田村さん: 弊社で導入している卵子凍結補助の制度は、卵子凍結を希望する女性社員に対して助成を行うというものです。検査から排卵採取、卵子凍結、最初の凍結費用(管理費用)まで含めた初期費用のうち、上限40万円までを会社が支援しています。卵子凍結すると、その後毎月管理費がかかりますが、そこは自身で支払っていいただく制度設計です。
卵子凍結を行うクリニックについては、本人に選んでもらうことを大事にしていますので、特に決まりはありません。また、必要な方には少しでも早く活用してほしいという思いから、例えば「入社から半年たっていないと使えない」といった条件も、特に設けていないです。
――この制度の導入にあたり、社内の女性活躍推進組織「CAramel(カラメル)」の働きかけがあったといいますが、まずはCAramelとはどのような組織なのか教えてください。
永友さん: CAramelが発足した2017年当時は、働く女性の中でも特に20代の割合が多かったです。その人たちが長くサイバーエージェントで働き続けられるようサポートしたいということで、「十人十色の働き方を応援する」というコンセプトのもとCAramelが作られました。

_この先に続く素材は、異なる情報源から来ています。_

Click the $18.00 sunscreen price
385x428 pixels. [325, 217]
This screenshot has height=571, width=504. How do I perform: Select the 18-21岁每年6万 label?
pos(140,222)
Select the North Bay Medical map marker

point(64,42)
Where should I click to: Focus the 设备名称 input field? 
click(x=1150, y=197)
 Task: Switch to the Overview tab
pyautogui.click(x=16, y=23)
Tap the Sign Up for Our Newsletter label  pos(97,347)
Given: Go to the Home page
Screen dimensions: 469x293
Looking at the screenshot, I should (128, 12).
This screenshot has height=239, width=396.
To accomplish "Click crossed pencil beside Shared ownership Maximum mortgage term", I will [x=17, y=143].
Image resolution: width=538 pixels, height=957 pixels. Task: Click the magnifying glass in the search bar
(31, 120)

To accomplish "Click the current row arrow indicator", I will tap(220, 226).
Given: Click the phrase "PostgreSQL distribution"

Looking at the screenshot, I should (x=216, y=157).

CAramelはもともと、新規事業などを提案する「あした会議」で当時のCAramelの代表が提案し、藤田社長から「じゃあやっていこう」と、始まった組織です。運営メンバーは私含めて有志が多いのですが、有志の集まりとしては珍しく、4〜6年続けている人も多いんですよ。

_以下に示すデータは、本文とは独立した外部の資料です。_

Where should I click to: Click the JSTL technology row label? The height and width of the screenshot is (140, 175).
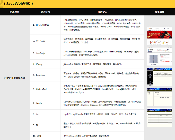37,136
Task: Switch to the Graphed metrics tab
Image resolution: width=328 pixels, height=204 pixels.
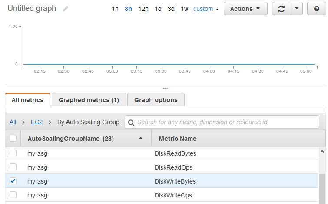Action: pos(89,100)
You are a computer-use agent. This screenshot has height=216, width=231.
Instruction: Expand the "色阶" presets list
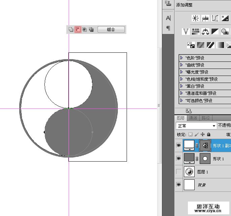(x=182, y=58)
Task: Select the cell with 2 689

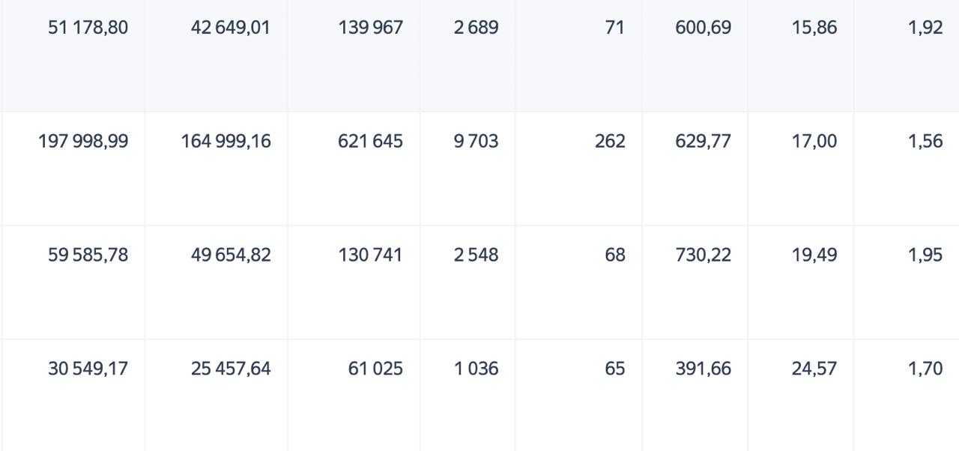Action: pos(476,28)
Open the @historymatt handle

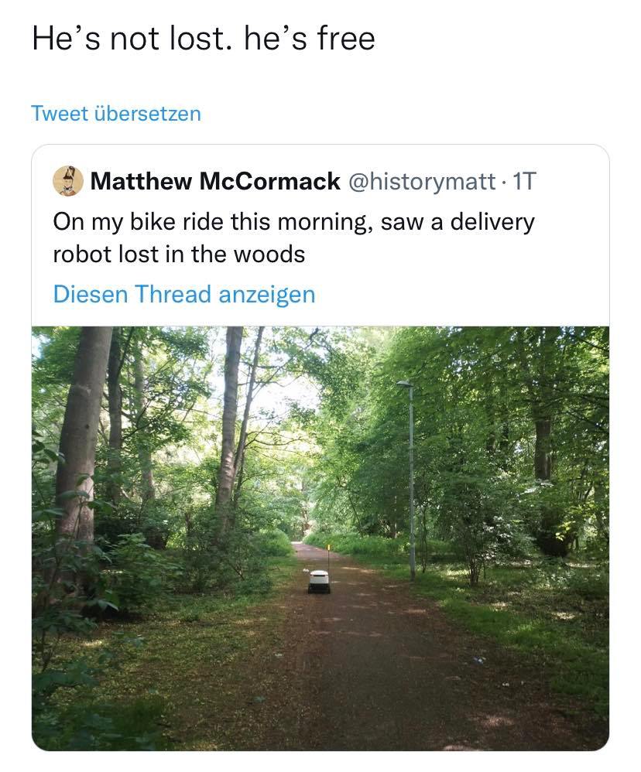point(423,181)
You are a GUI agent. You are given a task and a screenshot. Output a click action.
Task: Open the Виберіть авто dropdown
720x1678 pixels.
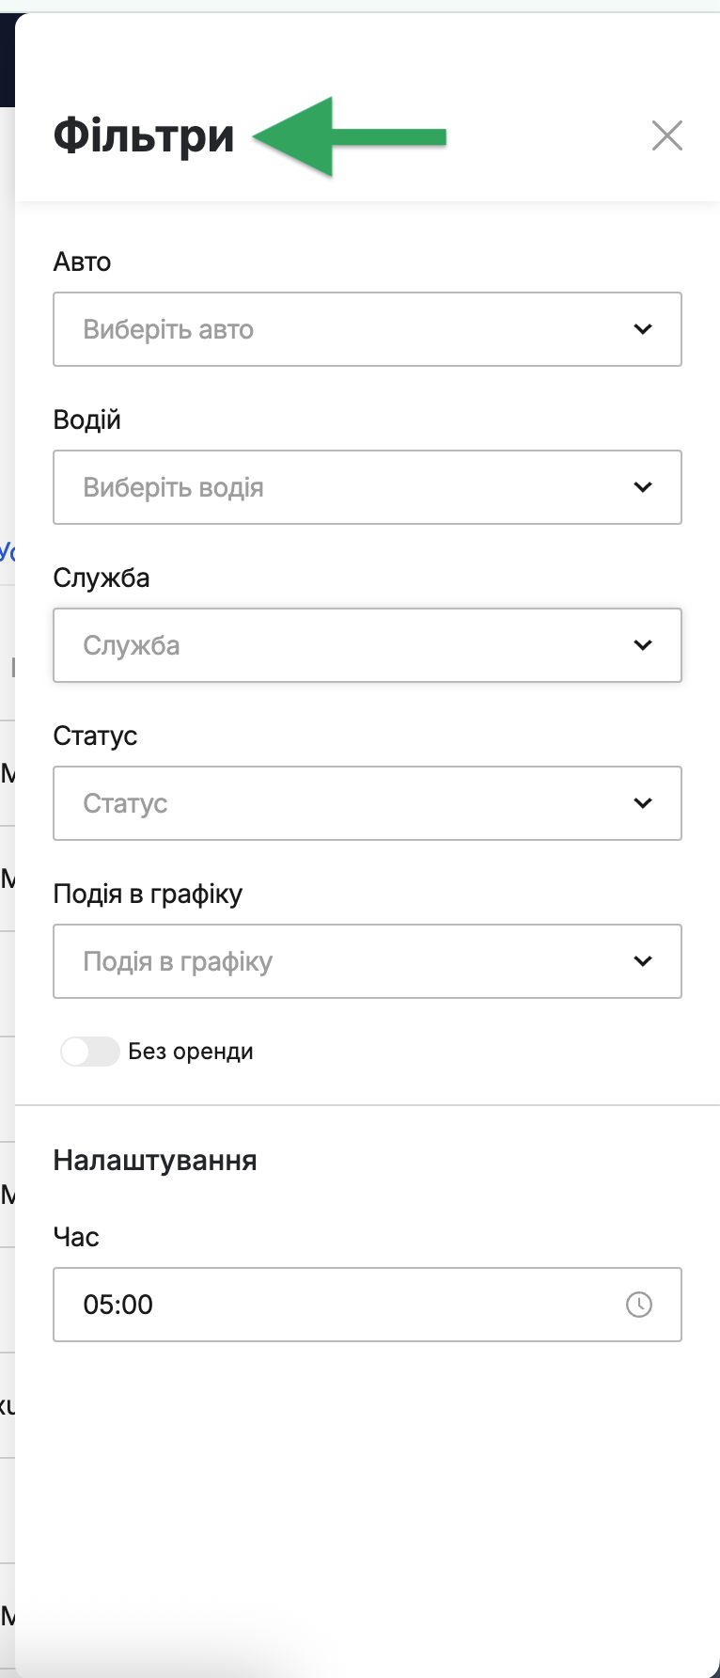368,329
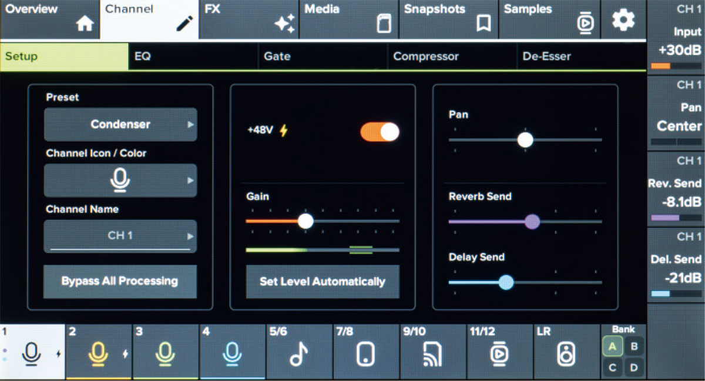Open the Channel Icon / Color picker
The image size is (705, 381).
(x=120, y=181)
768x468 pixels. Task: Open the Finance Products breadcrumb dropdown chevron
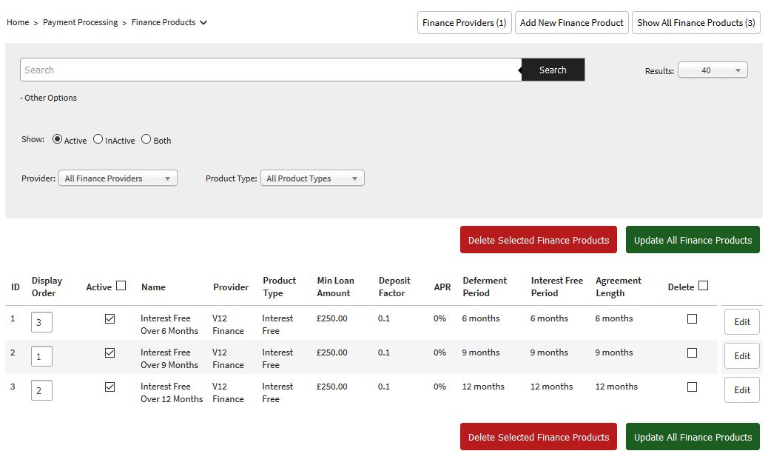pos(203,23)
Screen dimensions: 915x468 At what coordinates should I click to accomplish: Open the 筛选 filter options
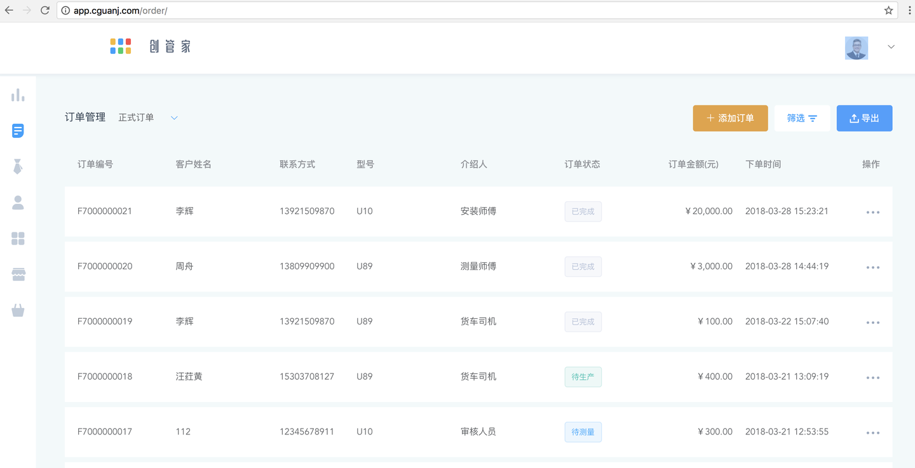[x=802, y=118]
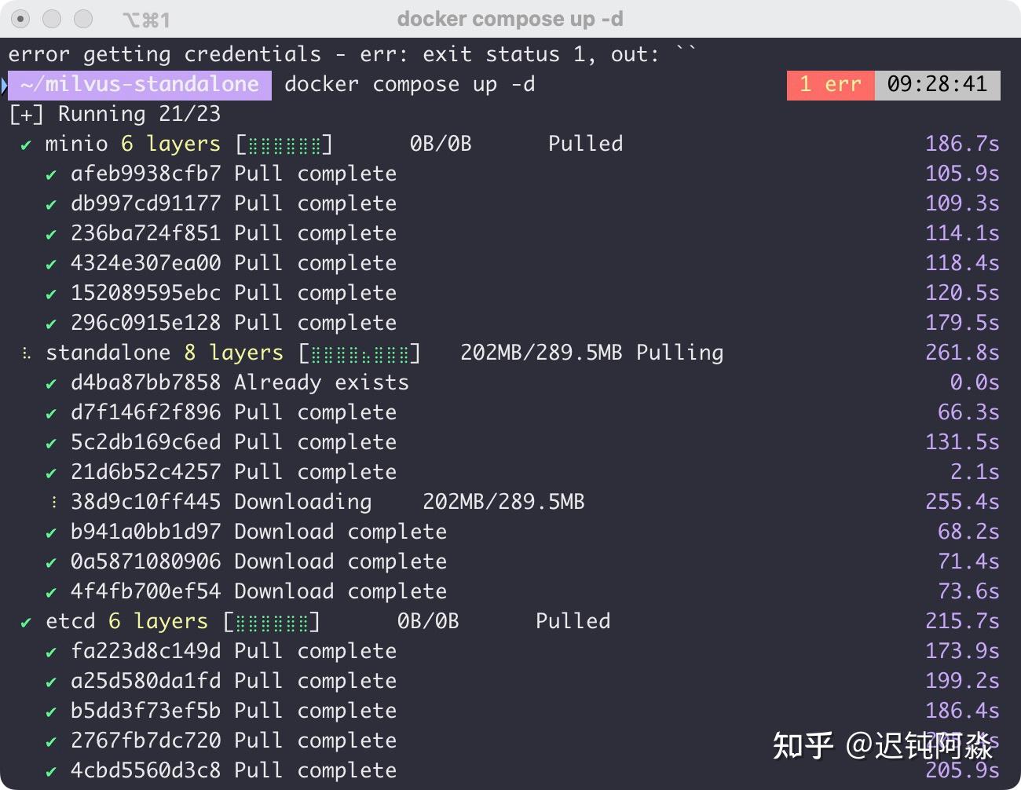Click the spinner icon beside standalone
The height and width of the screenshot is (790, 1021).
(26, 353)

――ちなみに、どんなメンバーで構成されているのでしょうか?
永友さん: CAramelのメンバーについては、当初から、「自分の事業をしっかり頑張っている人で構成したい」というこだわりがありました。頑張っていて周りから応援される人をCAramelに集め、その人を通じて入ってくる課題をCAramelで解決しよう、という考えです。応援される人なら、その声が現場に届きやすいですしね。
また、CAramelを長く続けるためにも、「まずは自分の事業を頑張り、できる範囲でCAramelの活動をしよう」というスタンスでいます。繫忙期の人はCAramelの稼働を減らすなど、お互いにコミュニケーションを取りながら調整して活動しています。

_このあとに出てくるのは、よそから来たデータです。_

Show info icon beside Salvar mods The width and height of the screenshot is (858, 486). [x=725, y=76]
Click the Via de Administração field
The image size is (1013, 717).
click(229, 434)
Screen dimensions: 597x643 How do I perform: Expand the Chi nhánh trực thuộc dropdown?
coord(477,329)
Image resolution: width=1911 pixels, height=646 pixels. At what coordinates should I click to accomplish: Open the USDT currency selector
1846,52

――では、卵子凍結補助の導入には、どのような背景があったのでしょうか。
永友さん: CAramelでは、主に、女性社員が長く働き続けられるように推進するイベントをやっていましたが、3~4年運営していく中で、結婚、出産と30代前後でのキャリアの築き方に不安を感じて悩む社員を多く目にしました。
例えば、結婚して子どもを産んでもこの会社で働き続けられるだろうか、将来結婚した時に子どもがすぐできるだろうか、などさまざまな悩みがあることを知り、「これまでやってきたイベント以外でCAramelから何かできないか」ということで、卵子凍結を提案しました。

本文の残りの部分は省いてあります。